# TASK BRIEF:
Copy each line below exactly.

(DATA RECORDS Opens)

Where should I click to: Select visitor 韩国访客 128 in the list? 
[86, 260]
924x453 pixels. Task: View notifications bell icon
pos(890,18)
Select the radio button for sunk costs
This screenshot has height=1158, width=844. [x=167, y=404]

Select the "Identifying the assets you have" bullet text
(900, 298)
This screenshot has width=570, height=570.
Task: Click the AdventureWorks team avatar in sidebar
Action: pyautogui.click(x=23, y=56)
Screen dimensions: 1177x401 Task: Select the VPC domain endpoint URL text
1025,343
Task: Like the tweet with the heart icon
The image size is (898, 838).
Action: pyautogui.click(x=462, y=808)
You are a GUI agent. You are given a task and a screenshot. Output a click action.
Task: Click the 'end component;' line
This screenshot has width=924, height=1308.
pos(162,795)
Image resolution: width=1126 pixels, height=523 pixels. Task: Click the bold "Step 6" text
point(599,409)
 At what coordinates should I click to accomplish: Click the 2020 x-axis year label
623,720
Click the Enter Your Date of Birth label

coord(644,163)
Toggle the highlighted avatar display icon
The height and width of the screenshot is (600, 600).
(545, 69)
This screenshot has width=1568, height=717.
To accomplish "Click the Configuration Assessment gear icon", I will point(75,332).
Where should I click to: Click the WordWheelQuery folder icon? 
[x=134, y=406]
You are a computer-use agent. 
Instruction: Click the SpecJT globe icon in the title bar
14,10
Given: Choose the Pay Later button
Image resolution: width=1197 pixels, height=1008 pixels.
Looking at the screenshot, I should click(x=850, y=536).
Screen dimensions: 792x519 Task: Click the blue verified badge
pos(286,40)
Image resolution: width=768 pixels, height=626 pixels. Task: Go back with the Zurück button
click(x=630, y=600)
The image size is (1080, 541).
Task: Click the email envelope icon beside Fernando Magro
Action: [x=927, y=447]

(DATA RECORDS Closes)

# OUTPUT FOR THIS TASK:
Where should I click to: Select visitor 韩国访客 128 in the list? 
[86, 260]
924x453 pixels. Task: View notifications bell icon
pos(890,18)
Select the radio button for sunk costs
This screenshot has height=1158, width=844. [x=167, y=404]

Select the "Identifying the assets you have" bullet text
(900, 298)
This screenshot has width=570, height=570.
Task: Click the AdventureWorks team avatar in sidebar
Action: pyautogui.click(x=23, y=56)
Screen dimensions: 1177x401 Task: Select the VPC domain endpoint URL text
1025,343
Task: Like the tweet with the heart icon
The image size is (898, 838).
Action: pyautogui.click(x=462, y=808)
You are a GUI agent. You are given a task and a screenshot. Output a click action.
Task: Click the 'end component;' line
This screenshot has width=924, height=1308.
pos(162,795)
Image resolution: width=1126 pixels, height=523 pixels. Task: Click the bold "Step 6" text
point(599,409)
 At what coordinates should I click to accomplish: Click the 2020 x-axis year label
623,720
Click the Enter Your Date of Birth label

coord(644,163)
Toggle the highlighted avatar display icon
The height and width of the screenshot is (600, 600).
(545, 69)
This screenshot has width=1568, height=717.
To accomplish "Click the Configuration Assessment gear icon", I will point(75,332).
Where should I click to: Click the WordWheelQuery folder icon? 
[x=134, y=406]
You are a computer-use agent. 
Instruction: Click the SpecJT globe icon in the title bar
14,10
Given: Choose the Pay Later button
Image resolution: width=1197 pixels, height=1008 pixels.
Looking at the screenshot, I should click(x=850, y=536).
Screen dimensions: 792x519 Task: Click the blue verified badge
pos(286,40)
Image resolution: width=768 pixels, height=626 pixels. Task: Go back with the Zurück button
click(x=630, y=600)
The image size is (1080, 541).
Task: Click the email envelope icon beside Fernando Magro
Action: [x=927, y=447]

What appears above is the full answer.